CoilModel

class lightning_ir.models.bi_encoders.coil.CoilModel(config: CoilConfig, *args, **kwargs)[source]

Multi-vector COIL model. See CoilConfig for configuration options.

__init__(config: CoilConfig, *args, **kwargs) → None[source]

Initializes a COIL model given a CoilConfig configuration.

Methods

`__init__`(config, args, *kwargs)	Initializes a COIL model given a `CoilConfig` configuration.
`encode`(encoding, input_type)	Encodes a batched tokenized text sequences and returns the embeddings and scoring mask.
`score`(output[, num_docs])	Compute relevance scores between queries and documents.

Attributes

training

config_class

Configuration class for COIL models.

encode(encoding: BatchEncoding, input_type: 'query' | 'doc') → CoilEmbedding[source]

Encodes a batched tokenized text sequences and returns the embeddings and scoring mask.

Parameters:

encoding (BatchEncoding) – Tokenizer encodings for the text sequence.
input_type (Literal["query", "doc"]) – type of input, either “query” or “doc”.

Returns:

Embeddings and scoring mask.

Return type:

BiEncoderEmbedding

score(output: CoilOutput, num_docs: Sequence[int] | int | None = None) → CoilOutput[source]

Compute relevance scores between queries and documents.

Parameters:

query_embeddings (CoilEmbedding) – CLS embeddings, token embeddings, and scoring mask for the queries.
doc_embeddings (CoilEmbedding) – CLS embeddings, token embeddings, and scoring mask for the documents.
num_docs (Sequence[int] | int | None) – Specifies how many documents are passed per query.

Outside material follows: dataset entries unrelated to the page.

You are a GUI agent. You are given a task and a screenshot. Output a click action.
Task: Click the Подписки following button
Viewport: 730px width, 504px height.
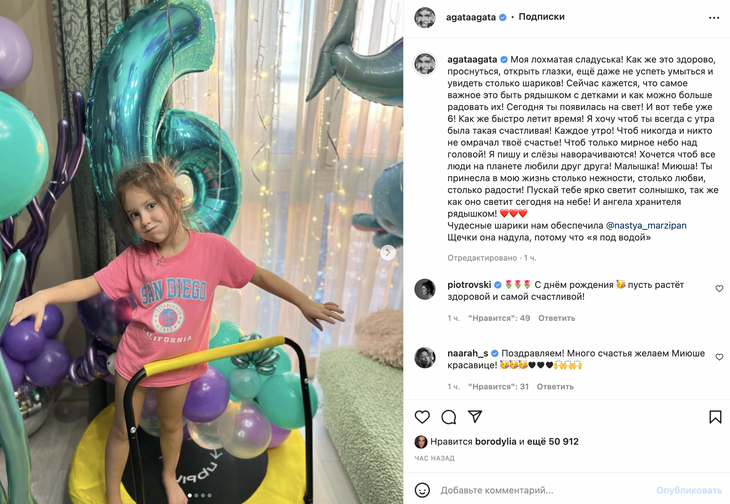point(541,17)
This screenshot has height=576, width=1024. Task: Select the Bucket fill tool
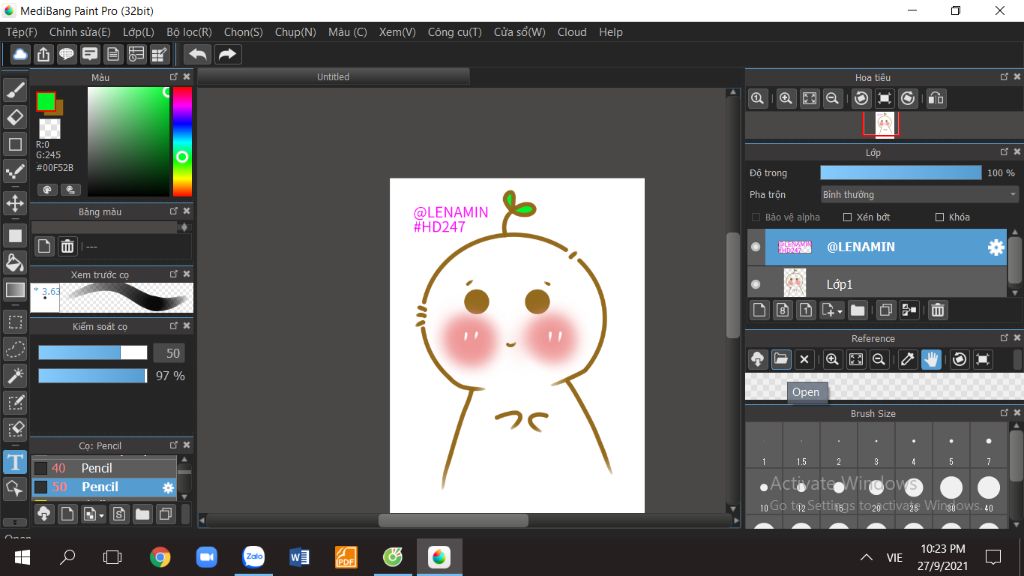pos(15,263)
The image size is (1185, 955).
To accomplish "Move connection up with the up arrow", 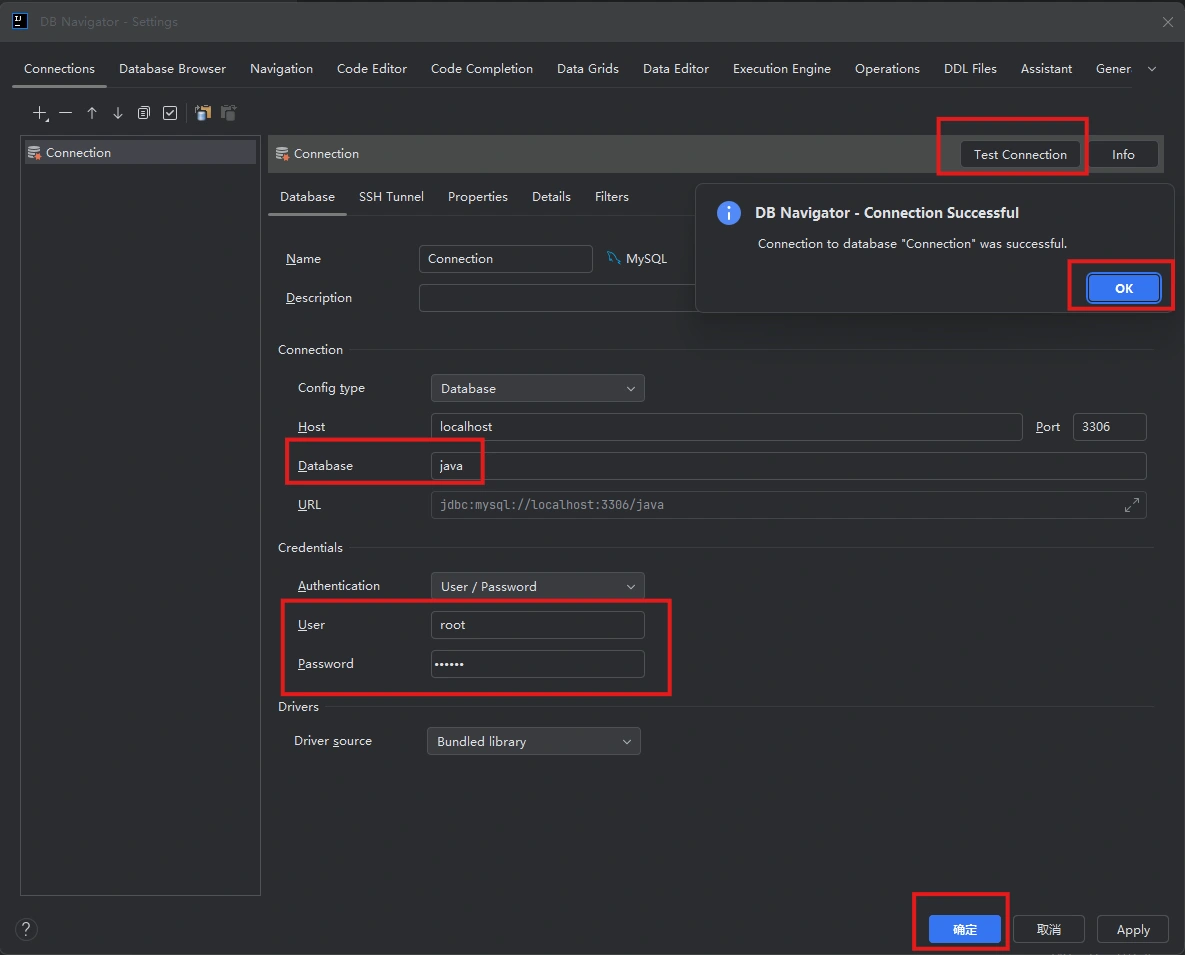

If a sequence of integers, len(num_doc) should be equal to the number of queries and sum(num_docs) equal to the number of documents, i.e., the sequence contains one value per query specifying the number of documents for that query. If an integer, assumes an equal number of documents per query. If None, tries to infer the number of documents by dividing the number of documents by the number of queries. Defaults to None.

Returns:

Relevance scores.

Return type:

torch.Tensor